Segment Start: GIVEN RECORDS
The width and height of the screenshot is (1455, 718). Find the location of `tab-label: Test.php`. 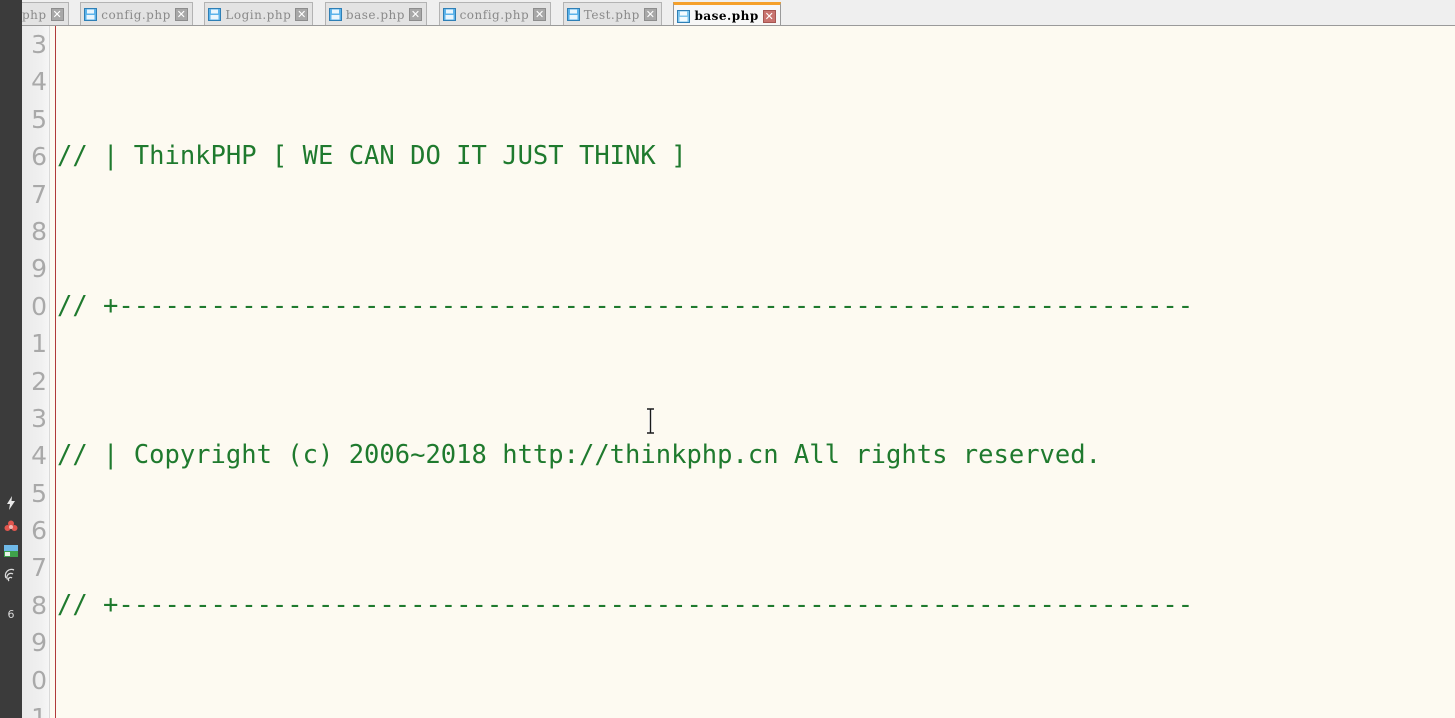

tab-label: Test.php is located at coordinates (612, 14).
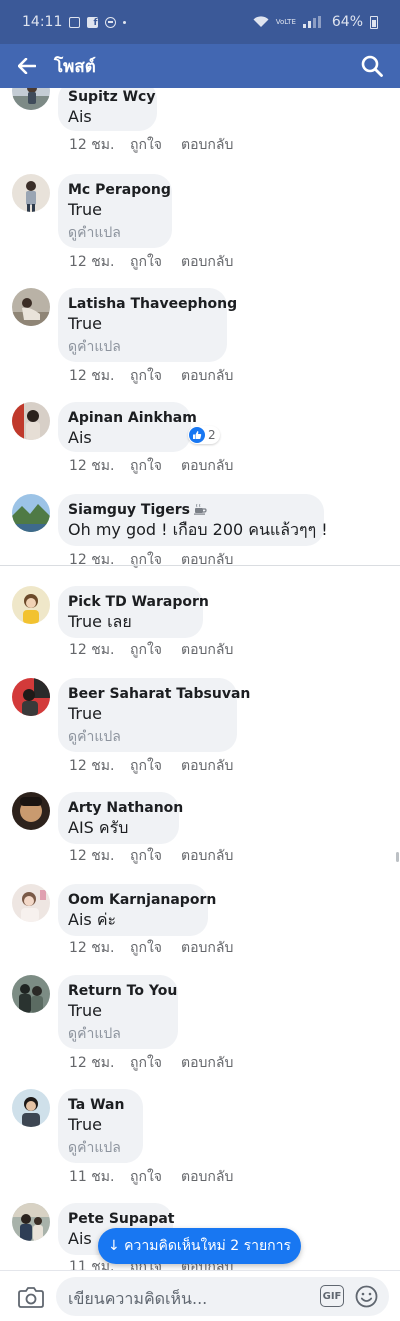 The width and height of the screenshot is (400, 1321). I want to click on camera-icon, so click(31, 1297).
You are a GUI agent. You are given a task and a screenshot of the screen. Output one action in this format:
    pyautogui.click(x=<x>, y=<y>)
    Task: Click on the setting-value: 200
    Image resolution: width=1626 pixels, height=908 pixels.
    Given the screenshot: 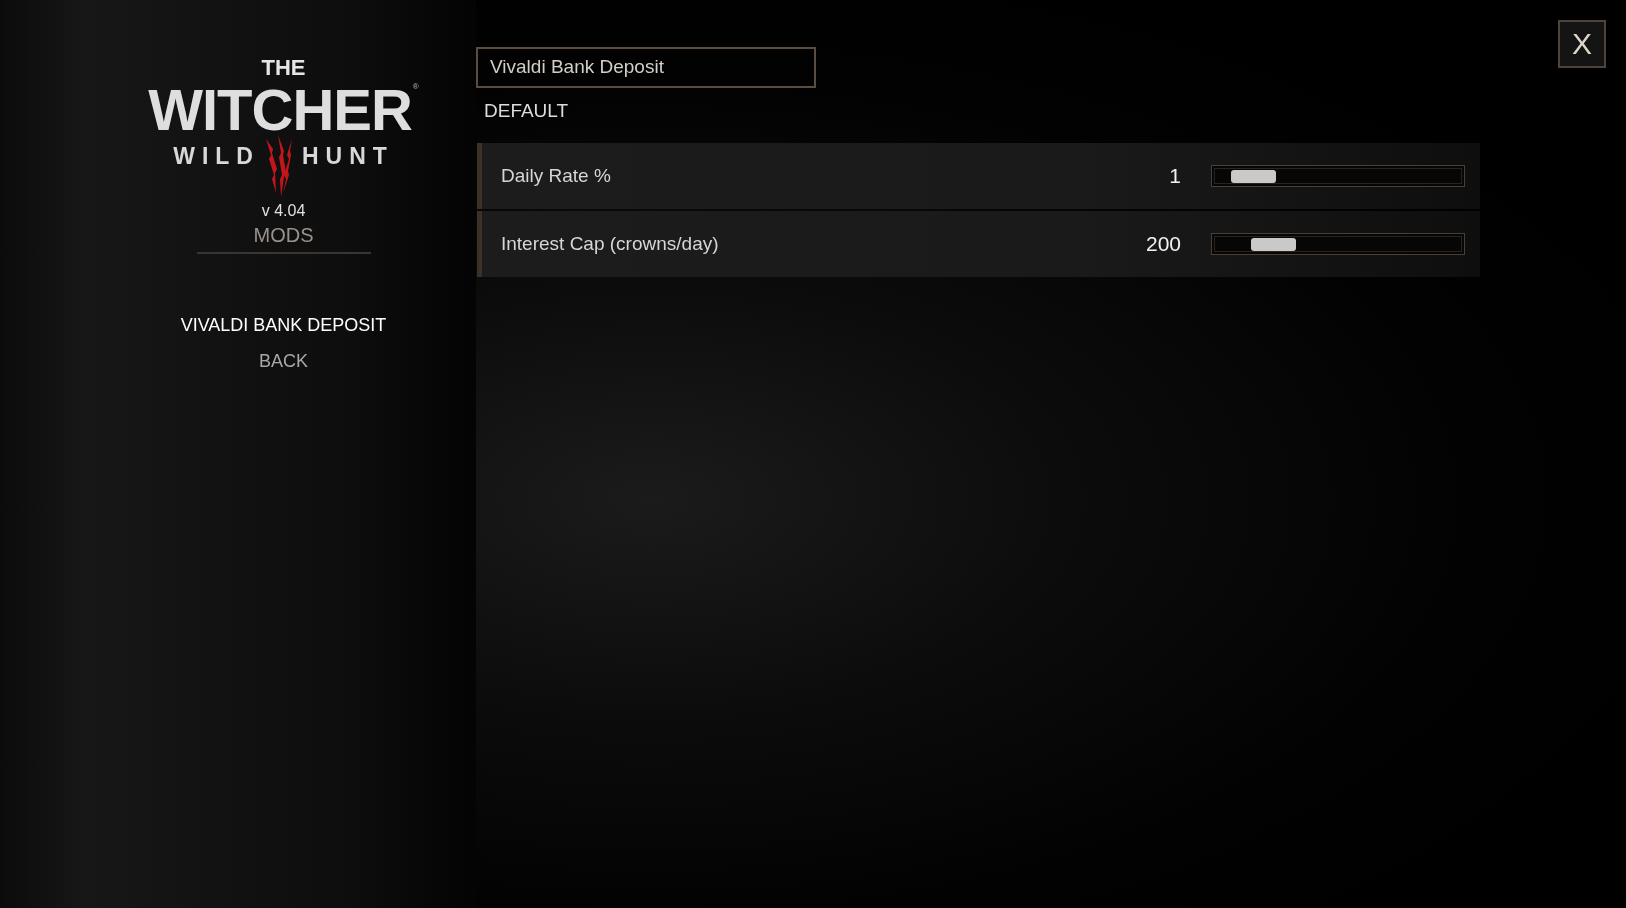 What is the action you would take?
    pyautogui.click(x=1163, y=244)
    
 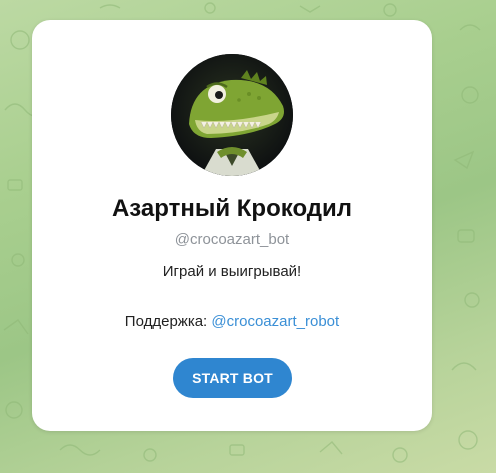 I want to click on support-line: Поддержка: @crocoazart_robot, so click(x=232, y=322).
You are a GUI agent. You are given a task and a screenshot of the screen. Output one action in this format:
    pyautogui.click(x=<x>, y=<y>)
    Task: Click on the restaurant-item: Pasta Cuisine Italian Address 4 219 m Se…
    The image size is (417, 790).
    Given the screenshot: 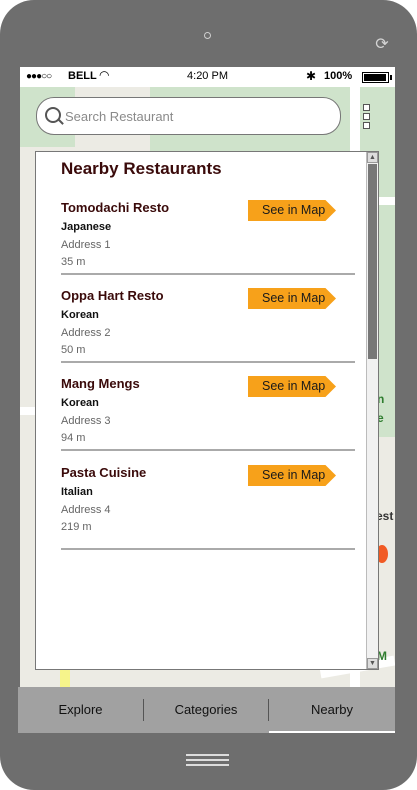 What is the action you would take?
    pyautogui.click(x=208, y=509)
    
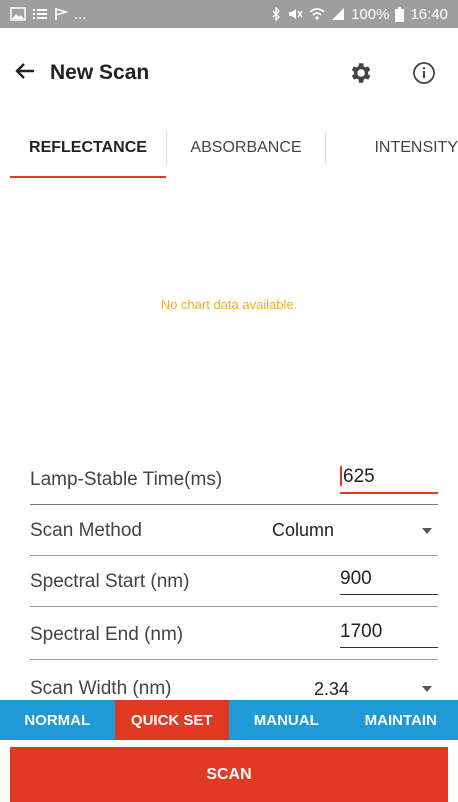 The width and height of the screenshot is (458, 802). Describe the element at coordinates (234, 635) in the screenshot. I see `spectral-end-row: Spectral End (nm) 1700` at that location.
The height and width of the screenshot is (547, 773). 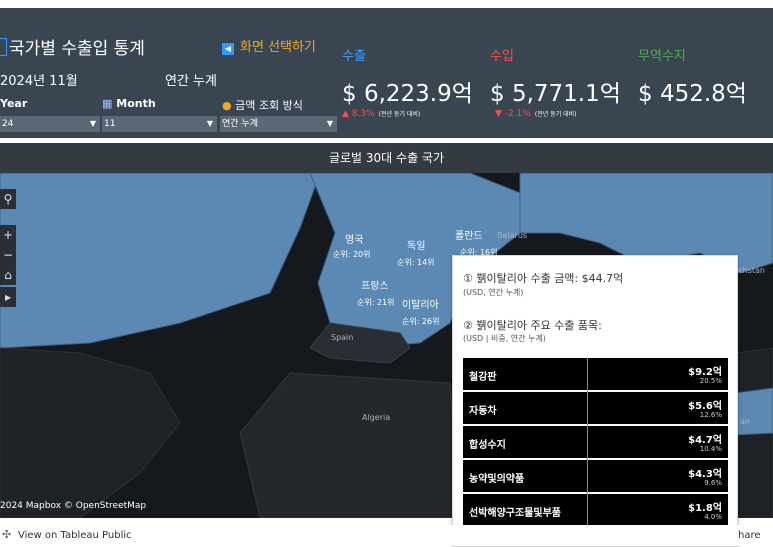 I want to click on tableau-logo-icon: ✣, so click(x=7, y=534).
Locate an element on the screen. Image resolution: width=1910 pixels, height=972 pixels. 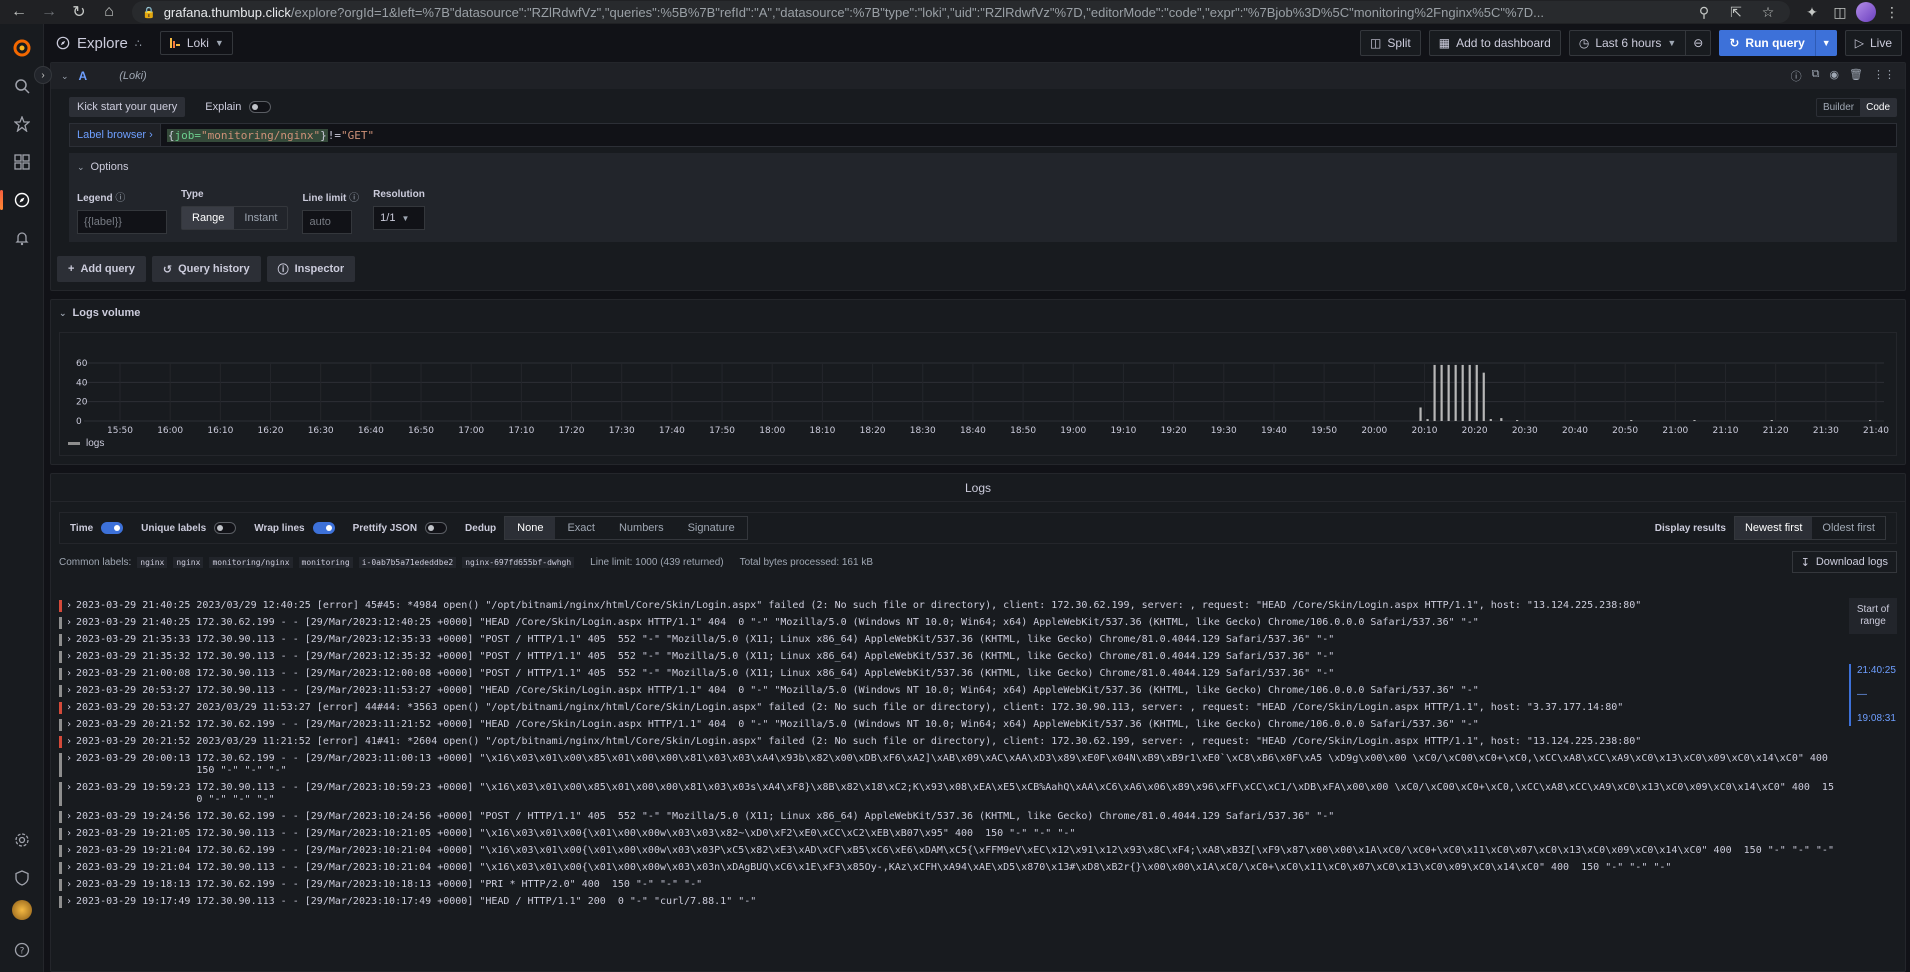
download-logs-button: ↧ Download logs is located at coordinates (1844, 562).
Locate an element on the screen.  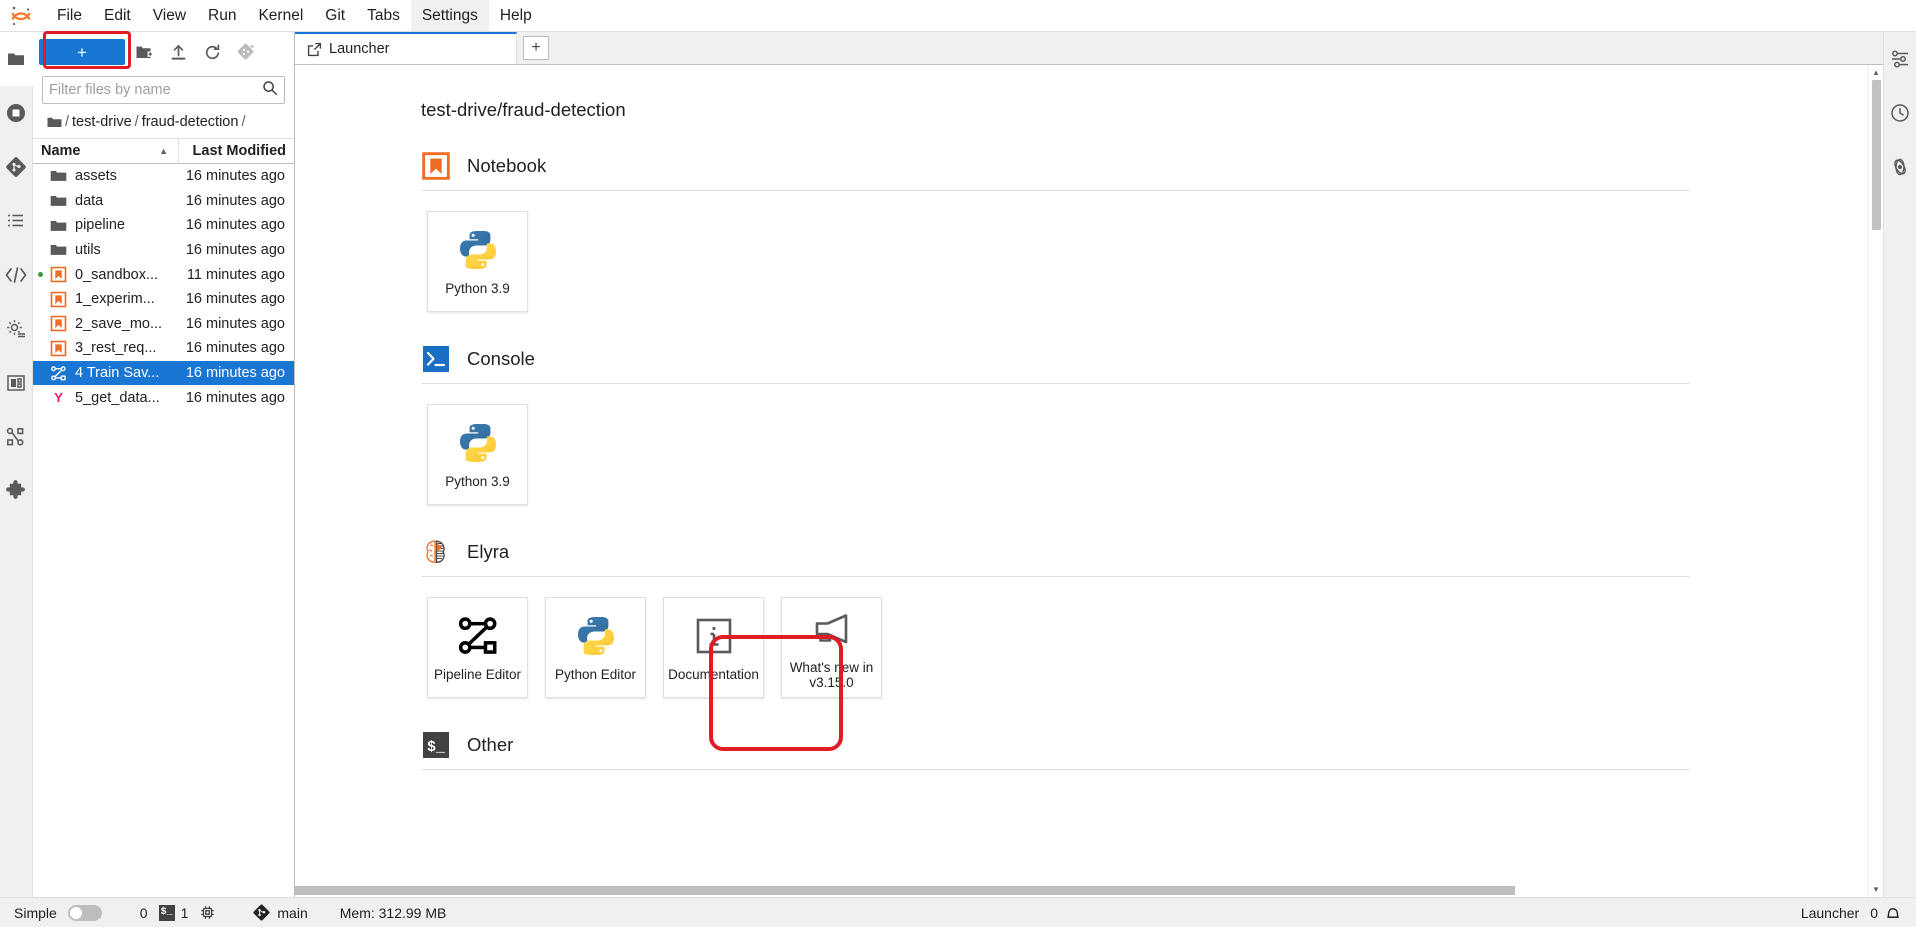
Segment End: GIVEN RECORDS
Recast the stretch from the line containing "Locate an element on the screen. Image" through the end of the material as a JSON list of strings, one string per line, skipping blank lines. Omit the pictures.

**EXERCISE RESULT**
[
  "Locate an element on the screen. Image resolution: width=1910 pixels, height=972 pixels. ",
  "download-logs-button: ↧ Download logs is located at coordinates (1844, 562).",
  "Locate an element on the screen.  "
]